Perluasan basis pajak dianggap sebagai prioritas mendesak. Menurut Rijadh, digitalisasi perpajakan tidak akan efektif jika jumlah wajib pajak yang patuh masih minim. Pendekatan insentif dan penyederhanaan administrasi harus menyasar pelaku ekonomi informal dan UMKM.
“Bila dilakukan dengan tepat, pendekatan ini bisa memperluas basis secara signifikan tanpa menimbulkan resistensi,” jelasnya. Sistem yang canggih tanpa wajib pajak yang cukup hanya akan menjadi catatan statistik semata.
Sektor informal dan UMKM dinilai memiliki potensi besar untuk memperkuat basis pajak. Namun dua tantangan utama yang dihadapi adalah rendahnya kesadaran kepatuhan dan kebijakan yang belum mendukung penuh integrasi sektor tersebut ke dalam sistem perpajakan.
Optimalisasi Pajak Sektor Digital dan Insentif Fiskal
Sektor digital dan e-commerce yang terus tumbuh juga belum memberi kontribusi maksimal. Integrasi data transaksi dan kolaborasi antarlembaga menjadi kunci untuk meningkatkan pengawasan dan kepatuhan di sektor ini.
“DJP akan jauh lebih efektif jika punya akses penuh ke data e-commerce untuk mendukung pemungutan PPh sektor digital,” ungkap Rijadh.

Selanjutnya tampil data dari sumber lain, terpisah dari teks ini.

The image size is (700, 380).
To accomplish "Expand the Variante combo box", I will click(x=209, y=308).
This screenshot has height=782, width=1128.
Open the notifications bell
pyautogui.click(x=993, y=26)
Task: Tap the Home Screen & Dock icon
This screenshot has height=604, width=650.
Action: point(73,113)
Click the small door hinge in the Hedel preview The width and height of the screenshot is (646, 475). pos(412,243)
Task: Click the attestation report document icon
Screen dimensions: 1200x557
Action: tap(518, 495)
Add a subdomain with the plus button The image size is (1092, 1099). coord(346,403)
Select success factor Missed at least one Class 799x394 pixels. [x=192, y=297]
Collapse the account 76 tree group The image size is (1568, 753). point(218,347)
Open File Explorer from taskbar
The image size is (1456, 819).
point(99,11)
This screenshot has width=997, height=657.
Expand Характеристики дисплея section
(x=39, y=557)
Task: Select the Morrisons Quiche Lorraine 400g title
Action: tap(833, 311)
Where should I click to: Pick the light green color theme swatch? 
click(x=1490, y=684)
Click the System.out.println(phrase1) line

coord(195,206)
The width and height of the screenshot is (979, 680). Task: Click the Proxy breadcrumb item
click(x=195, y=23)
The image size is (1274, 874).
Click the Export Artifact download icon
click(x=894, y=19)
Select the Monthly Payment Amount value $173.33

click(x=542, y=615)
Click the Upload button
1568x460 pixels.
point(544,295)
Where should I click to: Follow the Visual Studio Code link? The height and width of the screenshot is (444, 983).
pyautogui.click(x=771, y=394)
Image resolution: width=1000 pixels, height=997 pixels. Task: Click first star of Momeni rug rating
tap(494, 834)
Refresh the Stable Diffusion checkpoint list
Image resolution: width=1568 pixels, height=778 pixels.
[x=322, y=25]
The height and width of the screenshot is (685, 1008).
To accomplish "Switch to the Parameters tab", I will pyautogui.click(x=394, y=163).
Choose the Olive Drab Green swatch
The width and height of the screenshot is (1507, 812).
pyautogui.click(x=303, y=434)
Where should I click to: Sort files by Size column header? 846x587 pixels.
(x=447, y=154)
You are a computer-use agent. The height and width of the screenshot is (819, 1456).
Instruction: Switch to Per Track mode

Ia menegaskan perlunya kerja sama antara DJP, platform digital, dan lembaga keuangan.
Rijadh juga mengingatkan bahwa insentif fiskal tetap penting untuk mendorong investasi, namun penggunaannya harus terukur. Pemerintah perlu menilai efektivitas insentif secara berkala agar tidak menjadi beban jangka panjang terhadap penerimaan negara.
“Insentif harus jadi katalis pertumbuhan, bukan sekadar pengurang basis pajak,” tegasnya. Evaluasi menyeluruh terhadap penerima insentif harus dilakukan secara berkala dengan menggunakan parameter yang obyektif.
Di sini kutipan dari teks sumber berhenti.